С детьми надо быть серьезным, их нельзя отталкивать глупыми объяснениями. Детские вопросы на подобные темы, как правило, куда толковее родительских ответов.

– Вот что, голубчик, – заговорил Папа, взвешивая слова, – эти истории очень, очень старые. В Библию они попали от древних евреев, но те переняли все это у вавилонян, а вавилоняне, скорее всего, переняли у кого-то еще, совсем уж давно, в начале времен. Если история вот так передается, то немножко добавляет один, немножко добавляет другой, и потому ты никогда не узнаешь все в точности так, как было дело. Евреи поместили это в Библию точно так, как услышали, но все происходило за тысячи лет до того.

– Так это неправда?

– Нет, я думаю, правда. Я думаю, был великий потоп, и я думаю, что некоторые люди спаслись, и что они спасли своих животных, точно так же, как мы постарались бы спасти Ниггера и монкстонских петухов с курами, если бы нас затопило. Потом они могли начать все сначала, когда спала вода, и, естественно, они были очень благодарны Богу за свое спасение.

– А что думали те люди, которые не спаслись?

– Ну, этого мы сказать не можем.

– Они не могли быть очень благодарны, правда?

– Настал их час, – сказал Папа, который был немного фаталистом. – Думаю, так было лучше.

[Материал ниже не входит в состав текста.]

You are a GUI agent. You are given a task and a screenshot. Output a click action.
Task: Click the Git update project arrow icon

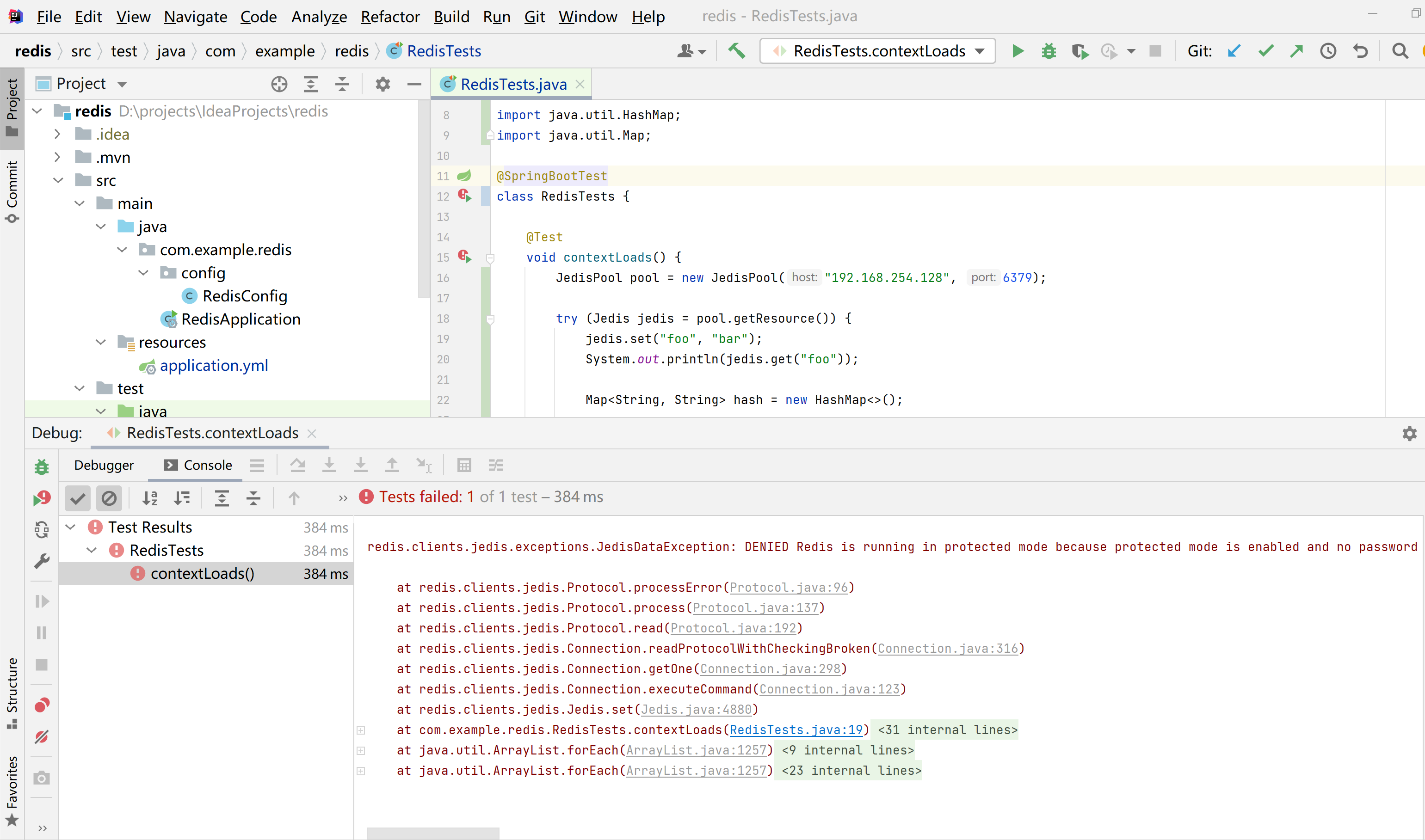tap(1234, 51)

– Здорово же не повезло Ною, что его после всех этих забот проглотила рыба, – сказал Щекастик.

– Глупый осел! Это Иону. Кит, да, папа?

– Кит! Да кит и селедку не проглотит!

– Тогда акула?

– Ну, тут опять старая история, перекрученная так и сяк. Без сомнения, он был святой человек, который спасся от большой беды на море, а потом матросы или еще кто-нибудь, кто им восхищался, придумали такое чудо.

– Папа, – сказал вдруг Щекастик, – мы ведь должны поступать точно так, как поступал Иисус?

– Да, голубчик. Он был самый благородный человек, который жил когда-нибудь на земле.

– А Иисус спал каждый день с двенадцати до часу?

– Я никогда не слыхал, чтобы Он это делал.

– Ну тогда и я не буду спать с двенадцати до часу.

– Если бы Иисус был мальчиком, который растет, и Ему велели бы спать его мама и доктор, я уверен, Он бы так и сделал.

– А солодковый сироп Он пил?

– Он делал, что Ему говорят, сын, я уверен в этом. Он был хороший человек, а потому должен был быть хорошим мальчиком – совершенным во всем, что Он делал.

– Малютка вчера видела Бога, – заметил Паренек между прочим.

Папа уронил газету.

– Да, мы решили лежать на спине и смотреть в небо до тех пор, пока не увидим Бога. Так что мы постелили на лужайке большое одеяло, а потом все легли рядышком и смотрели, и смотрели. Я ничего не увидел, и Щекастик ничего не увидел, но Малютка сказала, что она Бога видела.

Малютка кивнула с обычным для нее мудрым видом.

– Я видела Его, – сказала она.

– Как же Он выглядел?

– О-о, просто Богом, да и все.

И ничего больше не хотела сказать, а только обнимала своего Скрутня.

Вошла Госпожа, прислушалась, чуть ли не с трепетом, к неприкрытой дерзости детских понятий. И, однако, в этой дерзости состояла самая сущность веры. Все это было так неоспоримо реально!

– Кто сильнее, папа, Бог или Дьявол? – теперь рассуждал Паренек.

– Ну, Бог ведь правит всем.

– Тогда почему Он не убьет Дьявола?

– И не снимет скальп? – добавил Щекастик.

– Тогда бы все беды прекратились, правда, папа?

Бедняга Папа оказался в основательном нокауте. Госпожа пришла на помощь.

– Если бы все было хорошо и просто в этом мире, не было бы против чего сражаться, а тогда, Паренек, наши характеры никогда бы не закалились.

– Было бы, как футбольный матч со всеми игроками на одной стороне, – сказал Папа.

– Если бы ничего не было плохого, так ничего бы не было хорошего, потому что не с чем было бы сравнивать, – добавила Госпожа.

– Ну, тогда, – сказал Паренек с бессовестной логикой детства, – если так, то Дьявол очень полезный, так что он слишком уж плохим не может быть, в конце концов.